I don't understand????


----------



## Ganggreen99 (Mar 23, 2021)

WannabeWizard2003 said:


> Photoperiods? I was under the assumption you could veg as long as you wanted (this is how I keep my mothers). I've put photoperiod clones under 12/12 and they bud out, pretty well (not as much as doing a proper veg but ya). 7-8 weeks? You realize they double in size when you flip right?
> 
> Sincerely hope I shared some insight for ya
> I vote flip it now and start your 8-9 weeks of flower; LST to keep your height in check.


What do you mean not as much as a proper veg? I started from seed and I'm 8 weeks in and yes I realize they double I'm just trying to figure out when I should flip? Thanks for the help


----------



## WannabeWizard2003 (Mar 23, 2021)

Ganggreen99 said:


> What do you mean not as much as a proper veg? I started from seed and I'm 8 weeks in and yes I realize they double I'm just trying to figure out when I should flip? Thanks for the help


I mean my clones that were rushed right into bloom with zero veg apart from the cloning stage. (see you thought I meant you, but I actually meant my example) You're veg for an indoor just seems uhhh what's the word........ redundant? 

But my outlook to indoor growing is to get as many cycles as I can get in a year. I find 3 cycles with most of 4 done within 12 months gives me the best yield for the year. Growing the biggest buds you can provides it's own issues such as mold down the line (but yes you can find ways to battle this, and yes it feels fricken awesome when you grow a bud the size of your lower leg so yes I understand why you would want this). 

As far as them only being 11 inches tall, I would thiiiiink that has to do with the strain. Sorry but I am not familiar with those exact strains. But indicas tend to be smaller right?

Hopefully I offered some more insight as to why I vote to flip now, if you wish to go forward and veg further; I would suggest to take it a week at a time and stick to your guns. I cannot see any pictures, but I think your concerns maybe from over analysis. But hey you are the one in the moment, even if I lived right next door to you I have a feeling my words wouldn't resonate much. My neighbors never listen to anything I have to say about growing around here even though I grow absolute fire and their quality is pretty low. Just my curse it would seem.


----------



## Cheezeburner (Mar 24, 2021)

8 weeks from seed is about the same as the life cycle from a clone cutting???
so 2 plus 6 give it another week if you are concerned about the height.

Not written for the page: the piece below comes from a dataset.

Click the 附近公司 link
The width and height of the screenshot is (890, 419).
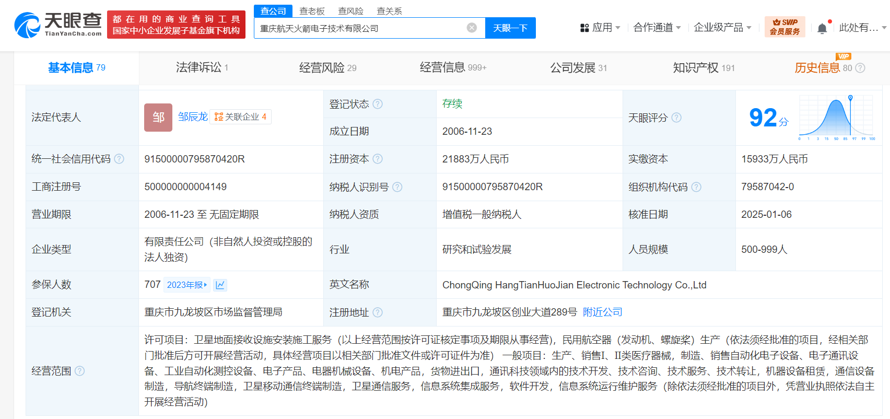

Thats what i did I flipped my around 16 to 18 inches after giving an extra week in veg, they soon gained height after flipping


----------



## Ganggreen99 (Mar 24, 2021)

Cheezeburner said:


> 8 weeks from seed is about the same as the life cycle from a clone cutting???
> so 2 plus 6 give it another week if you are concerned about the height. Thats what i did I flipped my around 16 to 18 inches after giving an extra week in veg, they soon gained height after flipping


Thanks for the reply but I'm 8 wks in veg....I started Jan 1 from seed started and veg Jan 23. Should I still give them another WK or so in veg to get to the height of 16 or 18 inches?


----------



## Cheezeburner (Mar 25, 2021)

You may or may not reach that height id give it another week just to try get more height


----------



## Roy O'Bannon (Mar 25, 2021)

I think a lot of people flip photos when their scrog net or canopy gets full. Not really a time thing, just when the plant is maximizing the tent space.


----------



## ttystikk (Apr 1, 2021)

WannabeWizard2003 said:


> But my outlook to indoor growing is to get as many cycles as I can get in a year. I find 3 cycles with most of 4 done within 12 months gives me the best yield for the year.


Dude, if you want to get the most out of your blooming space, _don't do anything but bloom in it._

Do all your vegging in another space and then time things so the moment your bloom run is finished, you have a bloom ready batch in very to replace it with.

If you run 8-9 week bloom cycles you'll get six crops a year this way, basically double what you're doing now.

It's also far more space and energy efficient because the veg is sized for smaller plants, leaving the bloom room to do what it's designed for full time.


----------



## WannabeWizard2003 (Apr 1, 2021)

ttystikk said:


> Dude, if you want to get the most out of your blooming space, _don't do anything but bloom in it._
> 
> Do all your vegging in another space and then time things so the moment your bloom run is finished, you have a bloom ready batch in very to replace it with.
> 
> ...


That's good advice. Unfortunately I only have the one room atm. The beauty about my property is I can add on to it.


----------



## growboy1017 (May 17, 2021)

wheres the pic?


----------



## WannabeWizard2003 (May 23, 2021)

ttystikk said:


> Dude, if you want to get the most out of your blooming space, _don't do anything but bloom in it._
> 
> Do all your vegging in another space and then time things so the moment your bloom run is finished, you have a bloom ready batch in very to replace it with.
> 
> ...


Fyi I took your advice and now have 3 stations veg bloom and flush. The simplicity of your suggestion is genius. Thanks again for the advice bud


----------



## insomnia65 (May 23, 2021)

Guys its meant to be forum etiquette to make your own thread when you have a problem, this is the OPs thread.


----------



## insomnia65 (May 23, 2021)

WannabeWizard2003 said:


> Fyi I took your advice and now have 3 stations veg bloom and flush. The simplicity of your suggestion is genius. Thanks again for the advice bud


You don't flush mate its bro science.


----------



## ttystikk (May 28, 2021)

insomnia65 said:


> Guys its meant to be forum etiquette to make your own thread when you have a problem, this is the OPs thread.


Can I see your thread police badge, big boy?


----------